(Text and item location entries)

──────────────────────────────

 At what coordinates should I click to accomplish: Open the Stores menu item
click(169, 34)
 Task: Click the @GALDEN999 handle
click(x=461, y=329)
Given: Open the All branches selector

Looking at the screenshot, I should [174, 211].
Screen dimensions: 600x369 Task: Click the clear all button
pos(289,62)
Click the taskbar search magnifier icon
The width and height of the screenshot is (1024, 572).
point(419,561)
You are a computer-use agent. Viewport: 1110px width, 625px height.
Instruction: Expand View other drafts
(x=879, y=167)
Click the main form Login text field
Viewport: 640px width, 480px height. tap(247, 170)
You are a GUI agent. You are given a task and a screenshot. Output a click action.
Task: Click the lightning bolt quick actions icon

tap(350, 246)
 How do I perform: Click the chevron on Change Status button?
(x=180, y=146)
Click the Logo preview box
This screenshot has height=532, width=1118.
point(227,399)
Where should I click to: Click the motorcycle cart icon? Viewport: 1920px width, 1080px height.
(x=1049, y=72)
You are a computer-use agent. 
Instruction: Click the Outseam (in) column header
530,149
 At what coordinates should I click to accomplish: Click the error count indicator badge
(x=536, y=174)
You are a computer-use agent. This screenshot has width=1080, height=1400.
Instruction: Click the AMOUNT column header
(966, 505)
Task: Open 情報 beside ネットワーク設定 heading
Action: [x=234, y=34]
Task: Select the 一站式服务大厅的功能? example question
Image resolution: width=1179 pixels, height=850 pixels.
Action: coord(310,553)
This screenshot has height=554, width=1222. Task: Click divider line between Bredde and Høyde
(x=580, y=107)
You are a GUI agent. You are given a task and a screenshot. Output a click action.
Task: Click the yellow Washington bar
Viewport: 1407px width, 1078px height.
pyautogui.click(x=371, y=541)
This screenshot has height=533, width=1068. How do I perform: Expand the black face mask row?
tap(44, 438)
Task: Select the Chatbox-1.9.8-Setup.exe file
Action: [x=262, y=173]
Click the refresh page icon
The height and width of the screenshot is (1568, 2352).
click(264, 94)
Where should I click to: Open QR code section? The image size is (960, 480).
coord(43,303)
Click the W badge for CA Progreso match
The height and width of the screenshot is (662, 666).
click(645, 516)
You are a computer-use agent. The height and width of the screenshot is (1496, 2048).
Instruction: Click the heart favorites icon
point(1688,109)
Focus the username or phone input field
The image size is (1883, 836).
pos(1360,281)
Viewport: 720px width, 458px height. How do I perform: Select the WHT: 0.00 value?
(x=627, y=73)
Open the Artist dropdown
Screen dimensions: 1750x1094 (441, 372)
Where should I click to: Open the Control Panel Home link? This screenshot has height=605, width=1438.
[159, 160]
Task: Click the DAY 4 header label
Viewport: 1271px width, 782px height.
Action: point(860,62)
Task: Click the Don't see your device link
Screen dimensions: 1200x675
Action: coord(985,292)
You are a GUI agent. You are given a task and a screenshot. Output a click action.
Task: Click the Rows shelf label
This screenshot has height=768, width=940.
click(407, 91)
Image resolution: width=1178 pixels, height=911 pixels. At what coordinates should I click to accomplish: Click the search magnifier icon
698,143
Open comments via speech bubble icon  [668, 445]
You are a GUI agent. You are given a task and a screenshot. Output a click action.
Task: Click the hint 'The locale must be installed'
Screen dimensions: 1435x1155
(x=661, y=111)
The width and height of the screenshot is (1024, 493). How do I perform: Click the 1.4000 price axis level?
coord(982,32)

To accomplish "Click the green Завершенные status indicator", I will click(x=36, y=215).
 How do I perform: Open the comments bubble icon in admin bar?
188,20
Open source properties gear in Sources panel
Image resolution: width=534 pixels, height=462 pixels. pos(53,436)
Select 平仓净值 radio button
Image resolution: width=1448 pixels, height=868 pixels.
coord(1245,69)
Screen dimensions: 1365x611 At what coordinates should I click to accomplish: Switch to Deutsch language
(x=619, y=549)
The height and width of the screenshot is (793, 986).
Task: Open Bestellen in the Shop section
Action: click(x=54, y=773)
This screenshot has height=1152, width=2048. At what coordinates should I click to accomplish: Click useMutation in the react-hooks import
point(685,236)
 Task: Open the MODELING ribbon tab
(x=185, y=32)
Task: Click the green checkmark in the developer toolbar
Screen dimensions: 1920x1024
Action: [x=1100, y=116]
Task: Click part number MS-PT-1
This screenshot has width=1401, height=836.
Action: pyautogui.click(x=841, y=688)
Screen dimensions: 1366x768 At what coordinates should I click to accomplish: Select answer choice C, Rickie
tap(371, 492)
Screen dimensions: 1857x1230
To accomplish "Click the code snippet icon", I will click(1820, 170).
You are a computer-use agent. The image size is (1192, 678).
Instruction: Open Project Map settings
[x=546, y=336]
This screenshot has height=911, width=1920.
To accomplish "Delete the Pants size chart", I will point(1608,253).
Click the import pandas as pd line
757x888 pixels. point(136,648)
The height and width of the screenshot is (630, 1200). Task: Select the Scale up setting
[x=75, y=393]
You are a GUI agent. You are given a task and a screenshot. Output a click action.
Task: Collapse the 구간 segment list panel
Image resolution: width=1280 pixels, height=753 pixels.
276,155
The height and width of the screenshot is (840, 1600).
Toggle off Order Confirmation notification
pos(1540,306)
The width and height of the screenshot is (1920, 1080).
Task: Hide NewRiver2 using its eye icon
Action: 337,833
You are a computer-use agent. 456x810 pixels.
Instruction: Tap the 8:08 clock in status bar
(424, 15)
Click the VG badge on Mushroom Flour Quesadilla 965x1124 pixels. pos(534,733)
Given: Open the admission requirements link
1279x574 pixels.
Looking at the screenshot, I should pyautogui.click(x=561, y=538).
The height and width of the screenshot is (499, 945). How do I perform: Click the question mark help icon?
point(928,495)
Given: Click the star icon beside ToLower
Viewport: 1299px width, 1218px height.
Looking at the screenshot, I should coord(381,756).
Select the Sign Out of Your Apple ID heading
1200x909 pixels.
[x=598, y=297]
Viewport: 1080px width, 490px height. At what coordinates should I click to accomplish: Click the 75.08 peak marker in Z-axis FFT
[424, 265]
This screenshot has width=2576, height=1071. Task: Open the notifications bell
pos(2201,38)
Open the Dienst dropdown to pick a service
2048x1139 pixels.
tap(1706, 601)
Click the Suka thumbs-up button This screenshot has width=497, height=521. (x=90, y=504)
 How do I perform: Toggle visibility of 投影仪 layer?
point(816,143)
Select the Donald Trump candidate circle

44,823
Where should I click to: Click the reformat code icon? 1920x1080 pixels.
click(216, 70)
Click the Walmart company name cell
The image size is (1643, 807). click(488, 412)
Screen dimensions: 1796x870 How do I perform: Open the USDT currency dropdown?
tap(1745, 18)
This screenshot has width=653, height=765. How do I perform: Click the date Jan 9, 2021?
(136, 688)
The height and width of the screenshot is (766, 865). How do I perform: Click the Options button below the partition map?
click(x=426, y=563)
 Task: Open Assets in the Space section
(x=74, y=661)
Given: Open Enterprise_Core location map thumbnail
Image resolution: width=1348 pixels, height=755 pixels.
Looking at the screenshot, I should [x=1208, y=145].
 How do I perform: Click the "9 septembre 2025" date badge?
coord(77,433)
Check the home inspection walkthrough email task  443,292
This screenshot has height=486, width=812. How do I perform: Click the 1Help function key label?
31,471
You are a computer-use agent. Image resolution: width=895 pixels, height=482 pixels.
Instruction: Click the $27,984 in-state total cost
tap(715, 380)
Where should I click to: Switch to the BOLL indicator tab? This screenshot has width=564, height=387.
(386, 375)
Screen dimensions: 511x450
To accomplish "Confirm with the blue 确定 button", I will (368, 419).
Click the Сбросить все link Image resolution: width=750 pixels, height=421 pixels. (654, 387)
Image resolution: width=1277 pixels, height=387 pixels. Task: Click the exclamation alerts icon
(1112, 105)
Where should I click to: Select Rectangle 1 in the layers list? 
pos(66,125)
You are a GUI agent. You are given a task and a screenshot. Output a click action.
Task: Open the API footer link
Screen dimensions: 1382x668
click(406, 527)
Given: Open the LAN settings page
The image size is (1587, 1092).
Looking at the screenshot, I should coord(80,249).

──────────────────────────────

Task goal. Output the lines between the one containing "Screen dimensions: 1366x768" and the one containing "[x=546, y=336]", inclusive, reproducing each exactly as it appears above.

Reply to the task.
Screen dimensions: 1366x768 At what coordinates should I click to accomplish: Select answer choice C, Rickie
tap(371, 492)
Screen dimensions: 1857x1230
To accomplish "Click the code snippet icon", I will click(1820, 170).
You are a computer-use agent. The image size is (1192, 678).
Instruction: Open Project Map settings
[x=546, y=336]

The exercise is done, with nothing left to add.